We can now create the task and run it:

id <- task_create_expr(length(my_big_data))
#> ✔ Submitted task '9373c2e0df356488db8f1009d8d4994e' using 'example'
task_wait(id)
#> [1] TRUE
task_result(id)
#> [1] 1000000

If you use this approach, you should be aware of a few things:

  • By default, there is no guarantee that the object you see when creating the task is the same as the object loaded by sources. You can enable this by setting the option hipercow.validate_globals (see vignette("details"))
  • You should generally load (via source()) your data into the local session too so you know what you are working with on the cluster
  • Don’t update the definitions in the files you source while some tasks are running or you will get confused about what was loaded

Other points

Don’t rely on the environment being the same when you submitted your tasks and when you load them, if you change the environment. That is, don’t write:

hipercow_environment_create(packages = "pkg.a")
task_create_expr(use_pkg_a())
hipercow_environment_create(packages = "pkg.b")
task_create_expr(use_pkg_b())

If you do this then the second call to hipercow_environment_create overwrites the default environment, and if the first task has not started yet, it will load the second environment and not the first!

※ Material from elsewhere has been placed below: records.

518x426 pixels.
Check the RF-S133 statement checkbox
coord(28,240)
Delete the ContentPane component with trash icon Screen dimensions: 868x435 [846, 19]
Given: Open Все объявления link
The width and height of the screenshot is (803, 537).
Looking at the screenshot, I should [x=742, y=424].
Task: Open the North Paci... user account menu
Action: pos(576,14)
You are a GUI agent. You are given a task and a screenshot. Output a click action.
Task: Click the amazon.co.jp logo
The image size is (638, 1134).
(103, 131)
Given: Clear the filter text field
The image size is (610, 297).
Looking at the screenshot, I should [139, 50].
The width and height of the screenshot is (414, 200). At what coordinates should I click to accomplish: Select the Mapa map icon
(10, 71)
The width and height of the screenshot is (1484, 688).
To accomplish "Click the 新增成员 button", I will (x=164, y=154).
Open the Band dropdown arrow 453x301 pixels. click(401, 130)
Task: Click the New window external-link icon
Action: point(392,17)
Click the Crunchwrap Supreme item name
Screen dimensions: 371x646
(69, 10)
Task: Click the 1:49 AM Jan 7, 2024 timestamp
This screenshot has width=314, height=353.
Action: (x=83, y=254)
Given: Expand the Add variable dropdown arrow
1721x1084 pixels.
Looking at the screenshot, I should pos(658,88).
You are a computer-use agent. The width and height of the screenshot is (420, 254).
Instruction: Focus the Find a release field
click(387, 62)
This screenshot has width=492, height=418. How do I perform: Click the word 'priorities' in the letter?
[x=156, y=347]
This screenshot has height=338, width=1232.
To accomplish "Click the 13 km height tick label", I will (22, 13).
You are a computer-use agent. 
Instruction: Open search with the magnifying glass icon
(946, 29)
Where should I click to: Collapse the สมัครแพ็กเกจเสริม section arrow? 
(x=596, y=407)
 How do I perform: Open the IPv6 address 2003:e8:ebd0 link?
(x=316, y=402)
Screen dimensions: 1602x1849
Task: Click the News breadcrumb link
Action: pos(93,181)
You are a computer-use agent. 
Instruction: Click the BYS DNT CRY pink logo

You can have as many named environments as you want, so we might write that as:

hipercow_environment_create(packages = "pkg.a", name = "env_a")
task_create_expr(use_pkg_a(), environment = "env_a")
hipercow_environment_create(packages = "pkg.b", name = "env_a")
task_create_expr(use_pkg_b(), environment = "env_b")

Relationship with provisioning

When you provision, you install packages. This defines the set of packages that are available, but none will be loaded by default. You will be able to load any package that you have installed via library(), or access the functions by using the namespace operator ::, but by default only the normal minimal set of packages will be loaded.

If you specify packages within your provision script but do not load them, that’s is fine - the packages exist in the library but may not be used.

If you use packages in an environment that you do not provision, then your task will fail to start once the package is not found.

When you provision a set of packages, it provisions all the dependencies. Some people will add tidyverse to their pkgdepends.txt, and then use (say) ggplot2 in their environment because that is a dependency of tidyverse. This is fine.